The problem can also be viewed from another angle. The positive polarity point charge at z = z₁ will induce negative polarity charges on the surface of the conducting plane. Say, the induced surface charge density is −σ_s. Then the electric field at any point in the region z > 0 will be due to the point charge and the induced surface charges. But the difficulty is that σ_s needs to be determined using the boundary condition ϕ(x,y,0) = 0, before the solution to electric field in the region z > 0 could be obtained. Furthermore, the evaluation of the surface integral to obtain the field due to the induced charges is not an easy task. From all these considerations, taking the image of the point charge with respect to the infinitely long conducting plane to replace the plane by the image charge is an easy and practical methodology.

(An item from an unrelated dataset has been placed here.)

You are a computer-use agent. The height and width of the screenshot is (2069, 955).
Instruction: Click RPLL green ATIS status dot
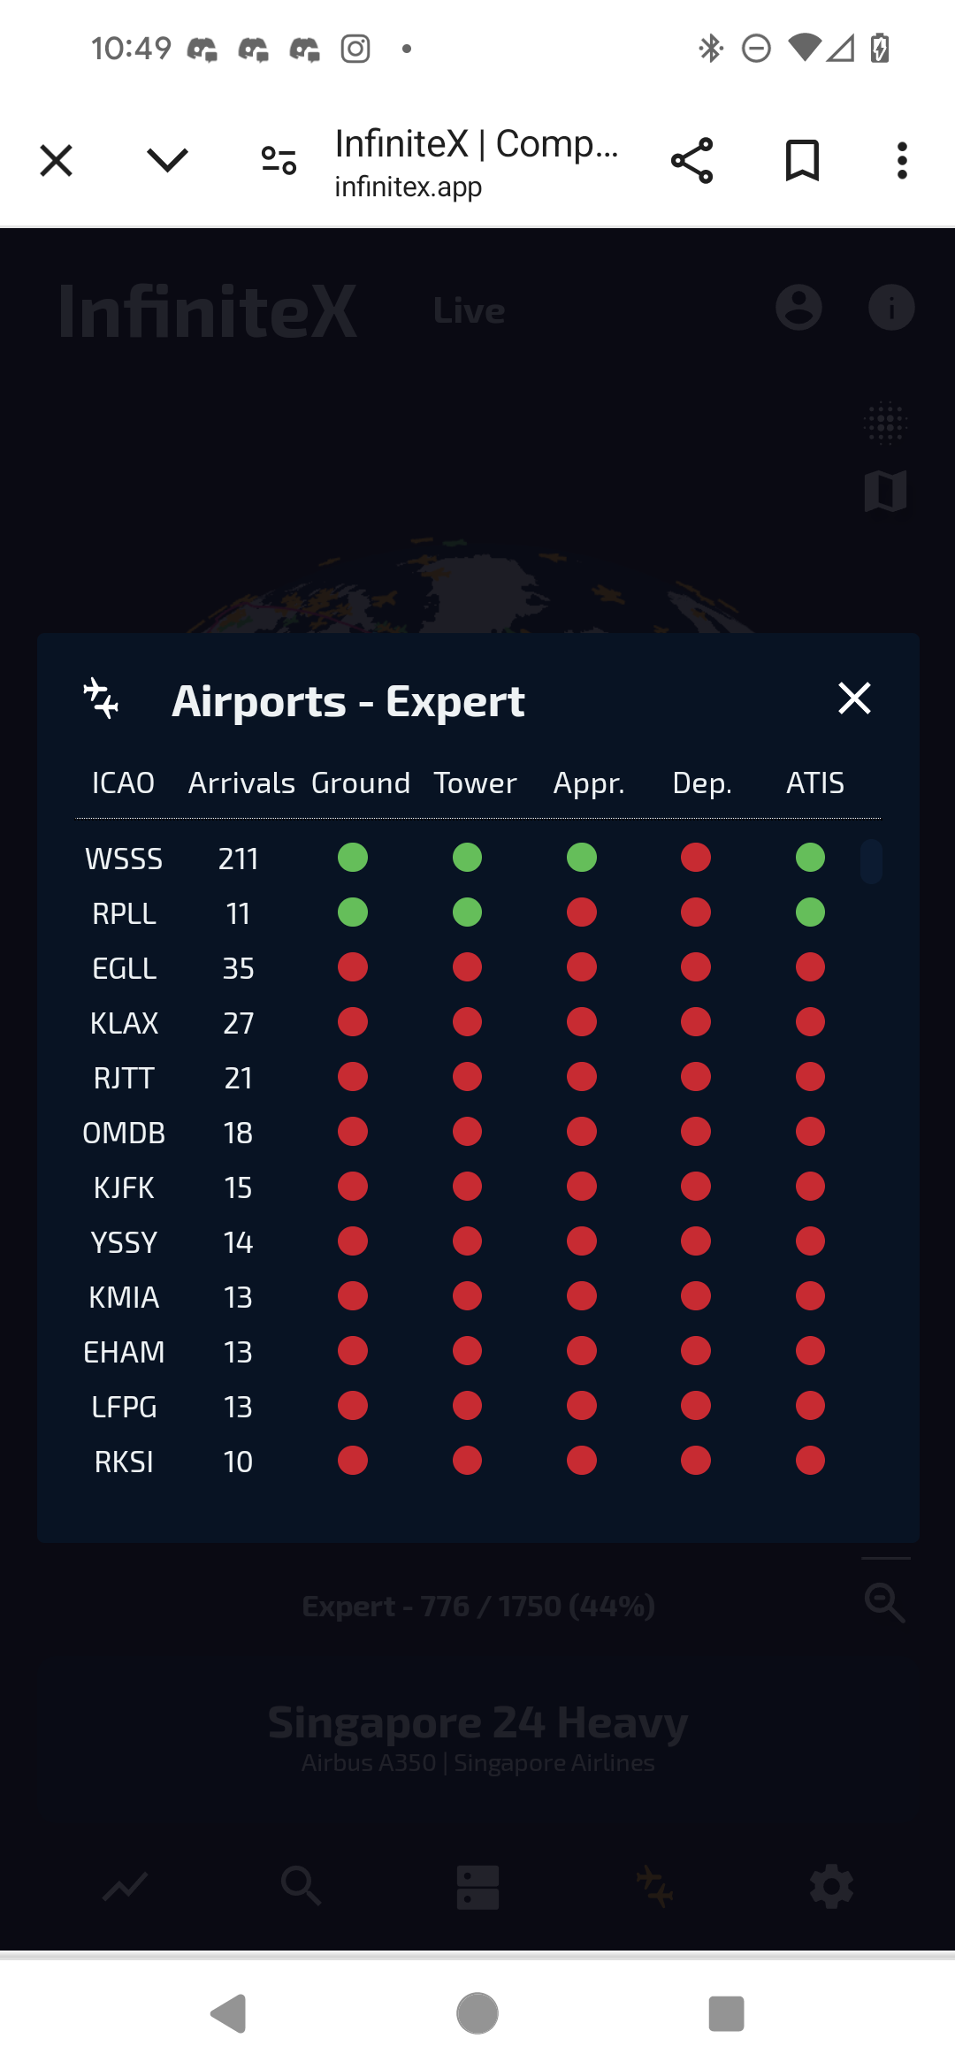(x=810, y=912)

The electric potential at a distance r from a point charge is given by Q/(4πε₀r). Considering the spherical symmetry of the field due to a point charge, it may be seen that the electric field due to a point charge is dependent only on r-coordinate in spherical coordinate system and is independent of θ and ϕ coordinates. Hence, this electric potential satisfies Laplace’s equation in spherical coordinates as follows:

${\vec{\nabla}}^{2} ϕ = \frac{1}{r^{2}} \frac{\partial}{\partial r} (r^{2} \frac{\partial ϕ}{\partial r}) = \frac{1}{r^{2}} \frac{\partial}{\partial r} (r^{2} \times - \frac{Q}{4 π ε_{0} r^{2}}) = \frac{1}{r^{2}} \frac{\partial}{\partial r} (- \frac{Q}{4 π ε_{0}}) = 0$

Consider that the infinitely long conducting plane is replaced by a fictitious discrete point charge of magnitude Q₁ located at (x₁,y₁,−z₂). Because the field due to a point charge satisfies Laplace’s equation, the field due to the real point charge and the image point charge will also satisfy Laplace’s equation at all points for z > 0 except at the location of the real point charge.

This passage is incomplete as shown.